Relational access therefore raises an important question – how is the labour of care distributed? Shared hosting should not quietly become invisible work carried by only a few participants. Recognising these dynamics is part of sustaining relational environments responsibly.

As the evening ended, the room slowly began to clear. Plates were stacked into the dishwasher. Leftover food was packed into containers. Conversations lingered near the doorway.

People who had arrived as strangers only hours earlier began comparing routes home, offering lifts to one another, making space in their cars.

The mat had already been rolled away. Yet something of its atmosphere remained.

The shared mat offered a glimpse of what becomes possible when hospitality becomes mutual rather than directional. It revealed relational access as a lived practice of attentiveness – one sustained through gestures of care, shared responsibility and ongoing negotiation. Yet it also raised questions that continue to guide my research.

How do we ensure that relational care does not obscure structural responsibility?
How can institutions cultivate environments where hosting moves between participants without relying on invisible labour?
How might these practices adapt across cultures, scales and contexts?

Relational access resists easy measurement. It is felt rather than formalised, emergent rather than fixed.

The shared mat did not offer a final answer. But it revealed something essential, access is not only something we design or provide. It is also something we sustain together, often quietly, through the ways we gather, notice and make space for one another.

Sometimes it begins simply by sitting down together and sharing a meal.


 

This research by Celina Loh draws on Southeast Asian communal practices such as eating together as a starting point to explore how relational approaches might complement structural access frameworks in the UK arts and cultural sector. Beginning with shared meals, the work expands into collaborative listening, sound and facilitation practices, reflecting on how care and attentiveness circulate within creative environments.

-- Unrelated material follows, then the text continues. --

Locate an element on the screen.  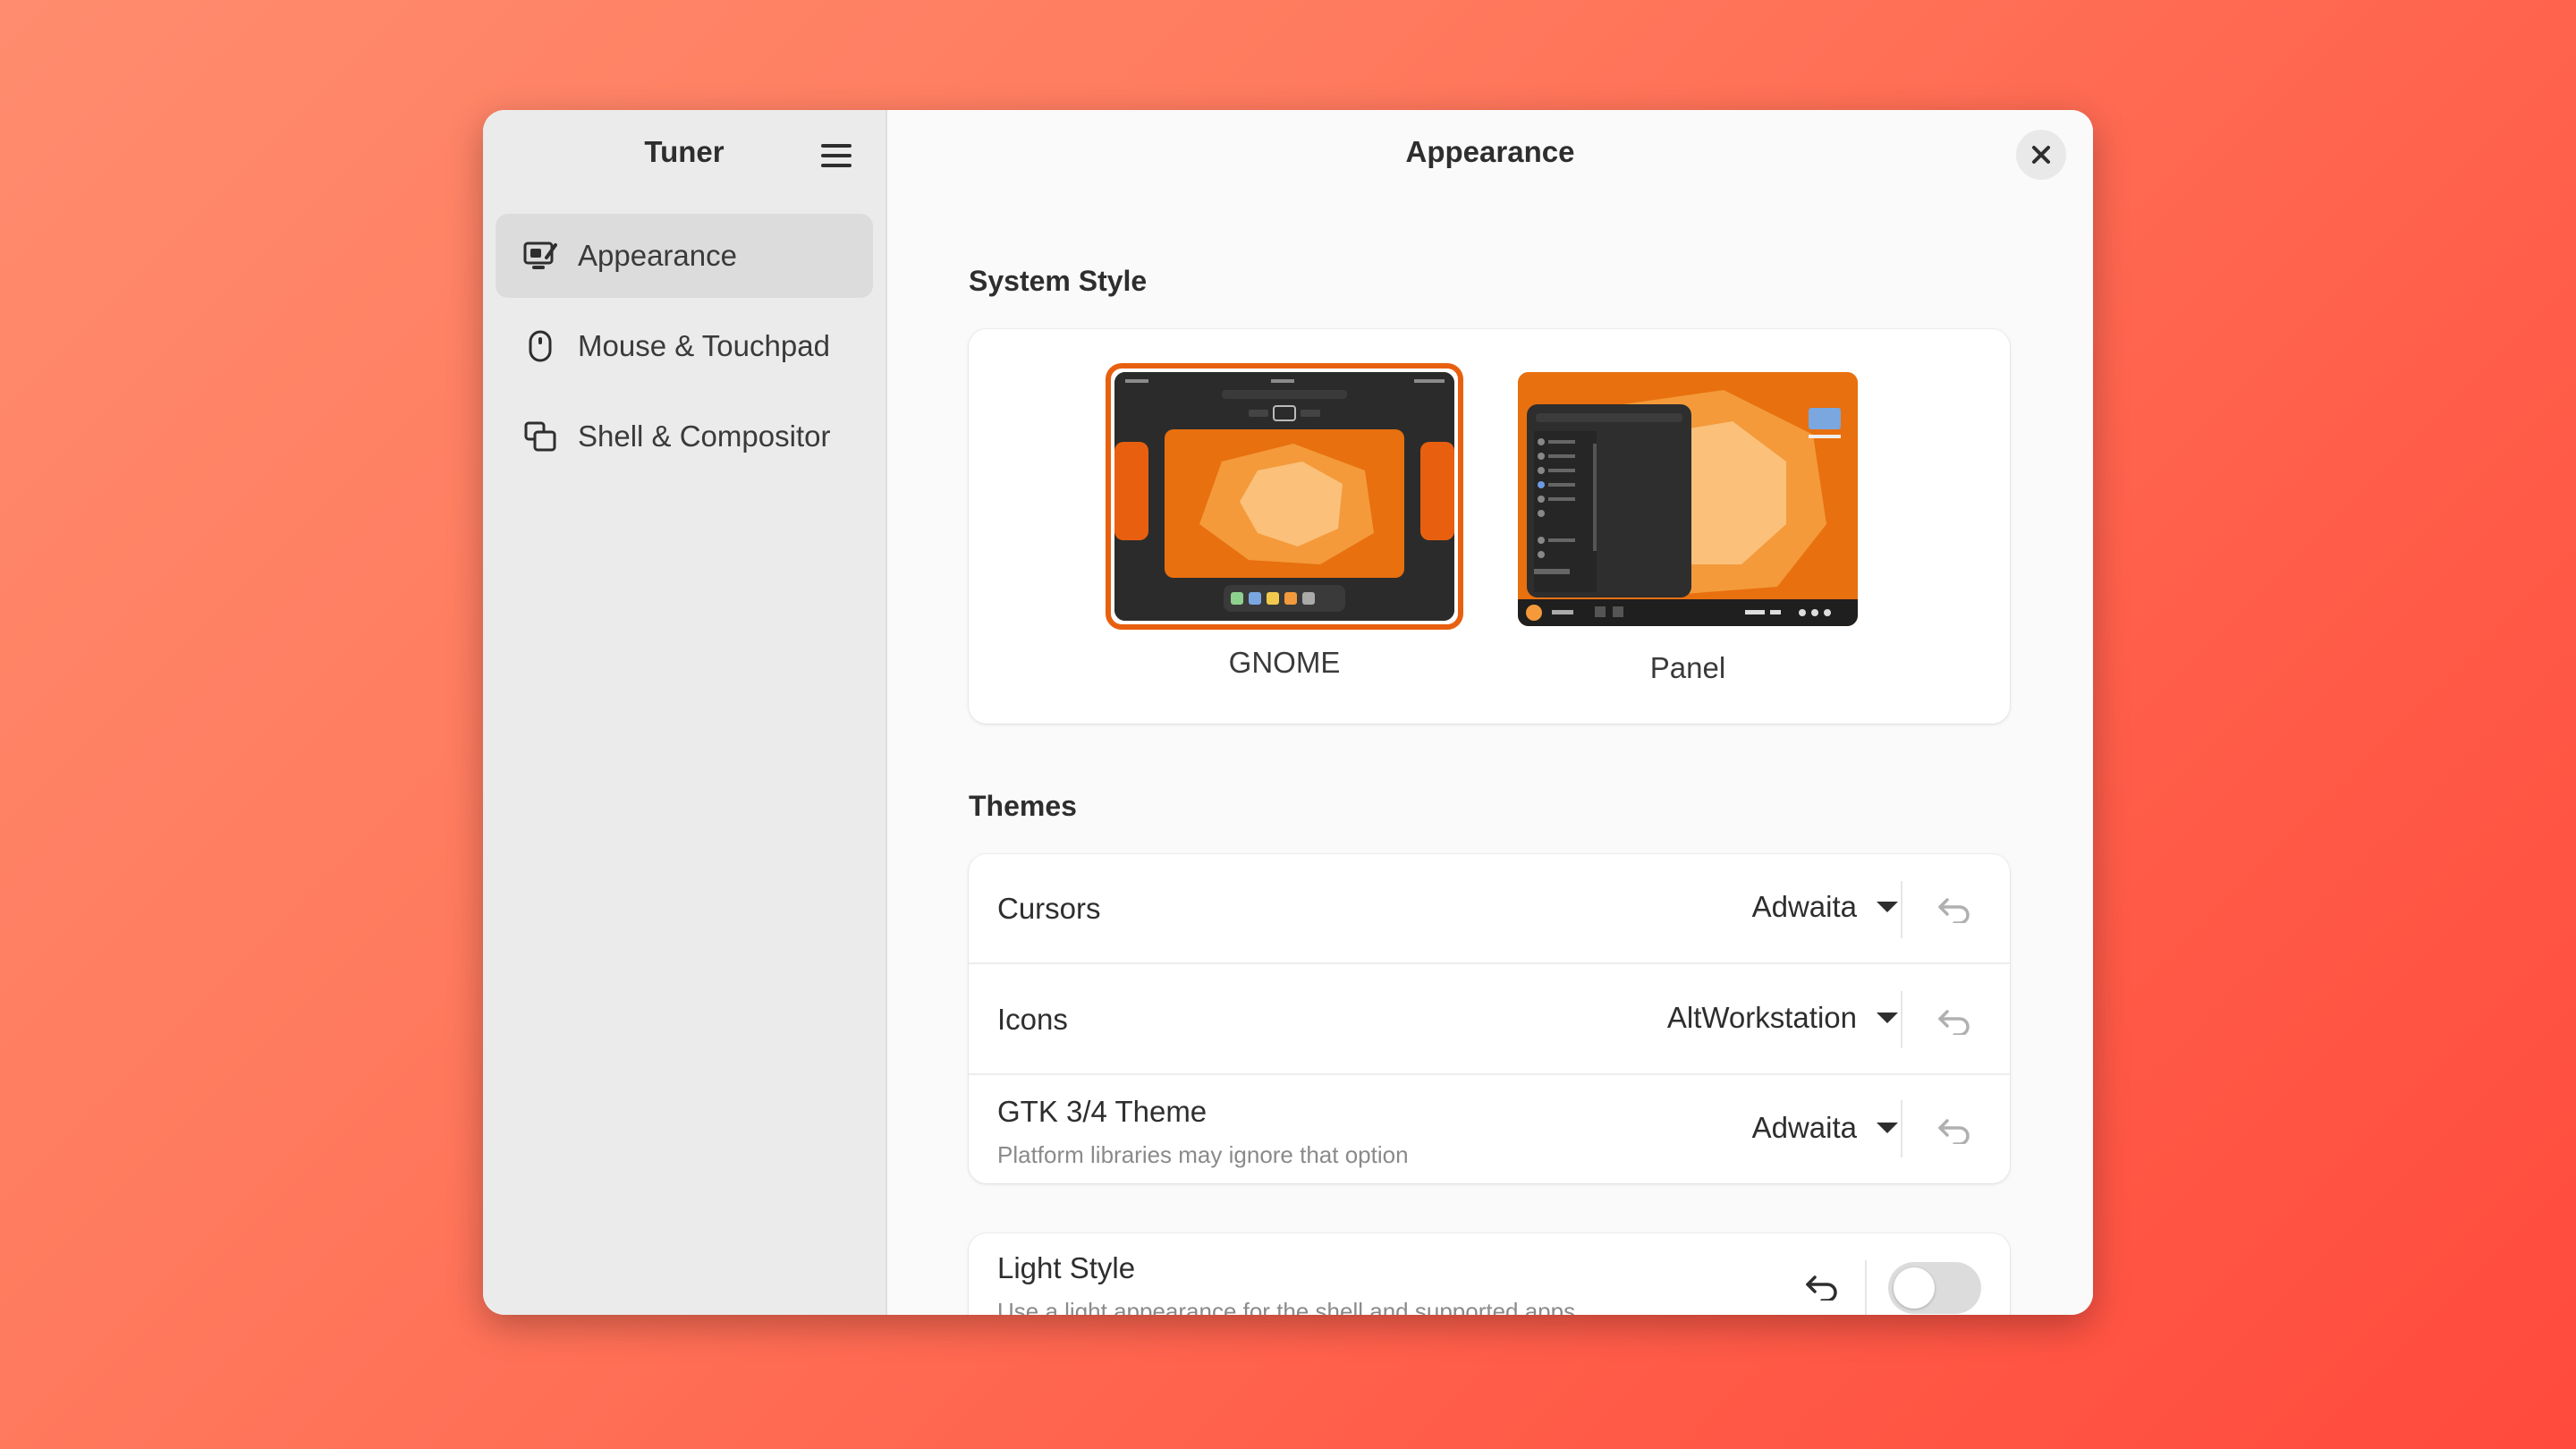
theme-row-cursors: Cursors Adwaita is located at coordinates (1489, 909).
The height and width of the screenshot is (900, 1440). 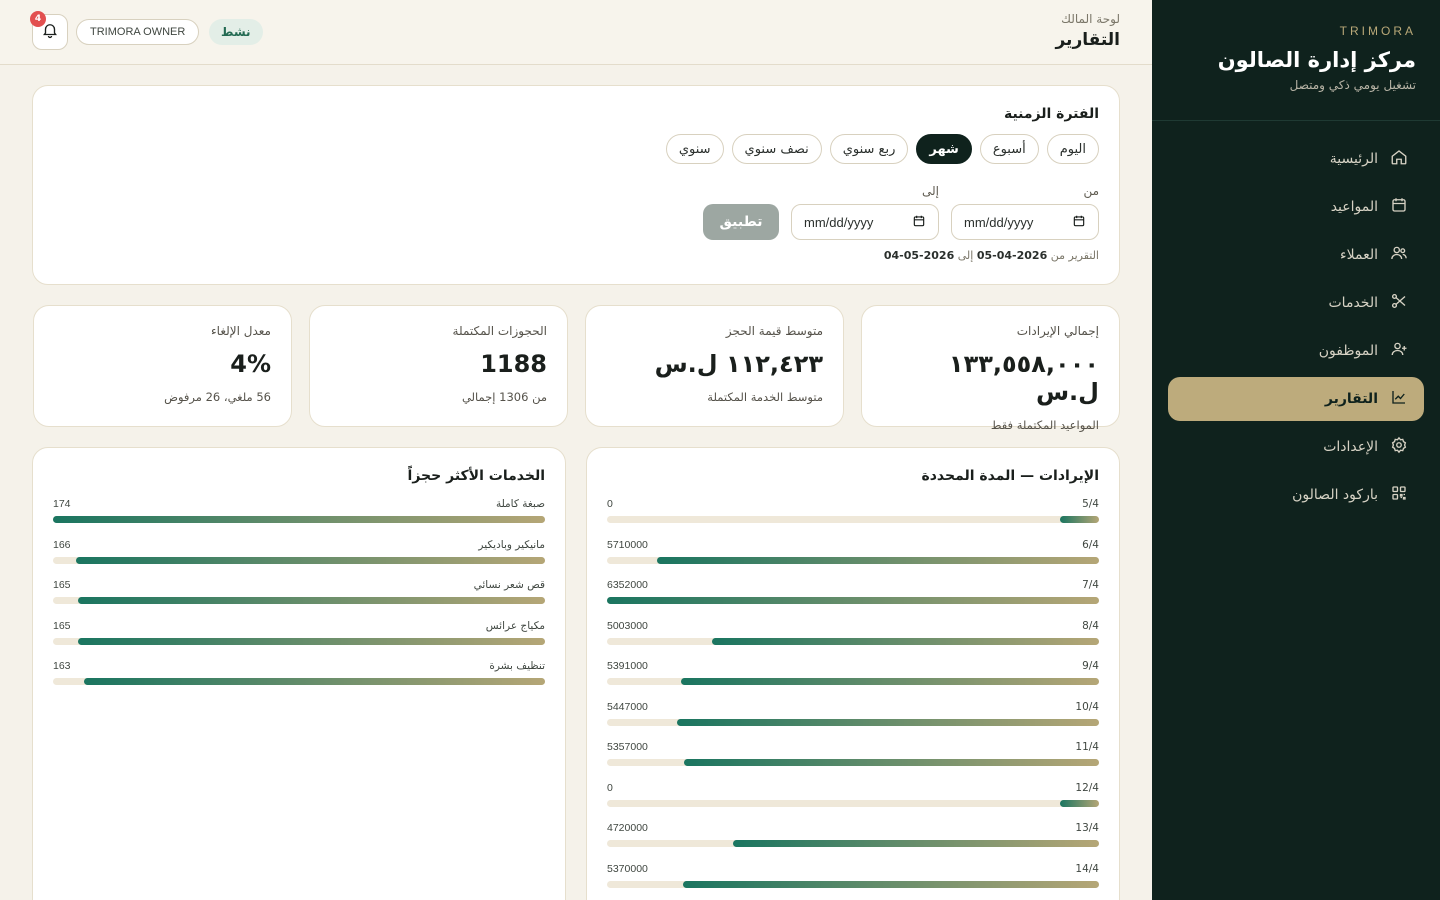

At its centre is a simple question, how do people create conditions where others want to remain? Through workshops, shared meals and listening practices, the research explores how participants notice one another, adjust and begin to host each other. While access often takes shape through structures, this work considers how it is sustained in practice through the ways people respond and make space for one another and themselves.

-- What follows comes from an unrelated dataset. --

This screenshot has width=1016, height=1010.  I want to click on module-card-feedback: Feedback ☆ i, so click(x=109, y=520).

Loh’s research is supported by the British Art Network (BAN). BAN is a Subject Specialist Network supported by Tate and the Paul Mellon Centre for Studies in British Art, with additional public funding provided by the National Lottery through Arts Council England.

Celina Loh

Celina Loh is a curator and researcher exploring how access, care and mutual hosting can be integrated into artistic practice. Through her platform In Transit, she collaborates with artists, organisations and communities to develop relational approaches to access through workshops, residencies and research projects. Her work examines how artworks are experienced and translated across different audiences and environments, and how attentiveness, hospitality and shared responsibility shape collaborative cultural spaces. Her current research investigates how care circulates within creative environments and how relational practices can complement structural access frameworks. Through shared meals, listening practices and workshops, she explores how people notice one another, adjust and create conditions where others want to remain. Loh previously served as Project Manager at FRANK Fair Artist Pay, where she led the development of FRANK’s tools addressing hidden labour, fair remuneration and pre-contractual review processes. Working closely with artists and organisations, she helped shape resources that support transparent negotiations, recognise the often unseen labour behind creative work and encourage more equitable decision making across the arts sector. This work continues to inform her interest in how systems, behaviour and institutional cultures intersect with everyday practices of care within artistic collaboration. Loh has curated projects internationally including HOME Manchester, Museum of the Home, Chelsea Space, Zabludowicz Collection and Hin Bus Depot (Malaysia).